December 22, 2005

High-Stakes S.Korea Stem Cell Scandal Shakes Science

By Jon Herskovitz

SEOUL -- The stakes are so high in South Korea's stem-cell scandal that all the facts should be laid out before judgment is passed, but even now experts say the case could taint the country's image in high-tech research.

A South Korean university is examining the work of renowned stem-cell scientist Hwang Woo-suk, who faces charges from collaborators that their landmark 2005 paper on producing tailored embryonic stem cells was fundamentally flawed.

The nine-member investigation panel at Seoul National University, where Hwang has his laboratory, said it would announce interim results of the investigation on Friday.

Hwang has defended his findings and said he had proof his team had made patient-tailored embryonic stem cells.

If the allegations prove true, the scandal could become one of the largest scientific frauds in recent history and give a black eye to South Korea, which has made Hwang a hero for bringing it to the forefront of stem cell and cloning research.

The probe team is testing the DNA of stem cells provided by Hwang. The results are being checked at three different laboratories. It has questioned Hwang and dozens of his team, seized his computer and sealed off parts of his laboratory.

"We should wait for the investigations to inform us of what really happened. Not only important science, but scientific careers are at stake," said Irving Weissman, director of the Stanford Institute for Stem Cell Biology and Regenerative Medicine.

It was too soon to judge how the controversy surrounding Hwang would affect stem cell and cloning studies, hotly contested fields because of the ways the research touches on the formation of human life, Weissman said.

Scientists did not typically extend findings in one paper to an entire field of research, he said in remarks sent by e-mail.

"But if you ask me whether this report will be used by opponents of stem cell research to condemn the field, I would say absolutely -- and they have already started."


Laurie Zoloth, a specialist in bioethics at Northwestern University, also said people should wait for all the data to collected, analyzed and confirmed.

She said there were two possible narratives in the Hwang saga. One involved the possibility of fraud and the other about cutting too many corners.

"It could be a series of mistakes and blunders and bad lab practices, and ethical violations, which could be considerable. That is one narrative and the lessons from that are much different from those of utter fraud," she said by telephone.

The paper on tailor-made embryonic stem cells, which have the ability to develop into any type of human tissue or cell, was hailed because it could one day lead to genetically matched tissue being generated to treat diseases such as Parkinson's.

Embryonic stem cells are taken from days-old embryos called blastocysts. They are controversial because some consider human embryonic stem cell research tantamount to destroying human life.

There have been calls to investigate other landmark work by Hwang's team, such as its 2004 paper on cloning the first human embryos for research and the 2005 announcement that Hwang's team had produced the world's first cloned dog.

"It is Korean science that has been hurt most, because the international scientific community will from now on take any paper written by a Korean scientist with a hefty pinch of salt," the South Korean daily Chosun Ilbo wrote in a recent editorial.

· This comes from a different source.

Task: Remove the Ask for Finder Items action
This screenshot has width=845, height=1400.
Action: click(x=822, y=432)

Support for Hwang is still high in South Korea, but it is down from the 90 percent tallied in late November when the country backed him after he said there had been ethical lapses in human egg procurement for his research.

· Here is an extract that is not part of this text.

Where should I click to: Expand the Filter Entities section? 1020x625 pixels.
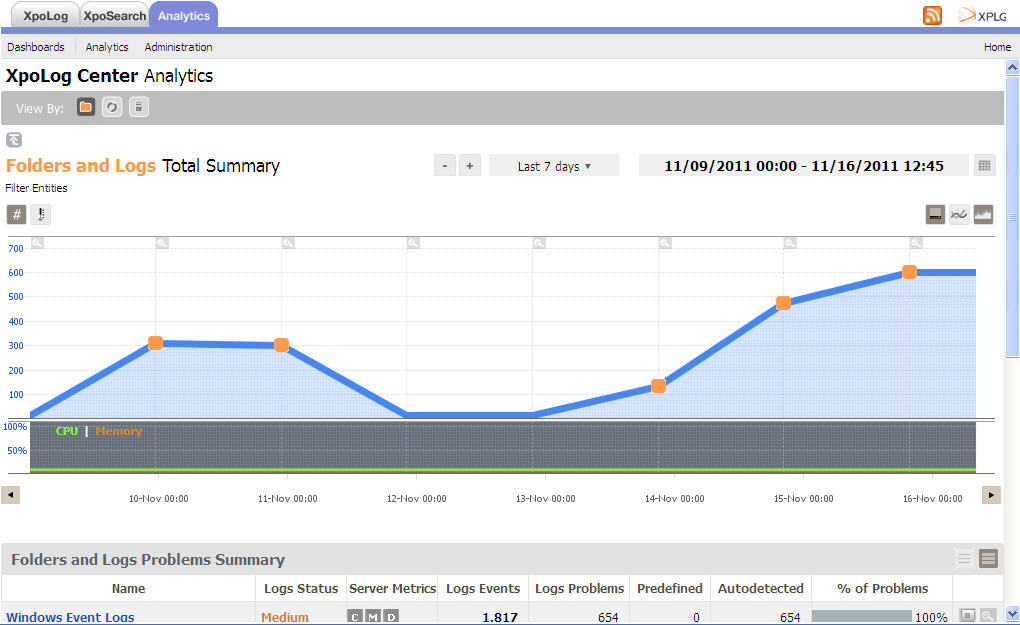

Just two months ago, President Roh Moo-hyun opened a World Stem Cell Hub center, billed as a project to put the country at forefront of the field.

Investors have seen the case spread to financial markets. When a South Korean collaborator charged last week that key parts of the team's works were false, biotech shares in Seoul fell the next day and overall market sentiment was soured.

"This case affects biotechnology, not only in South Korea but also in the U.S. because of the joint research," said Kim Jae-eun an economist at SK Securities in Seoul.

"This case is only a warning, not a red card."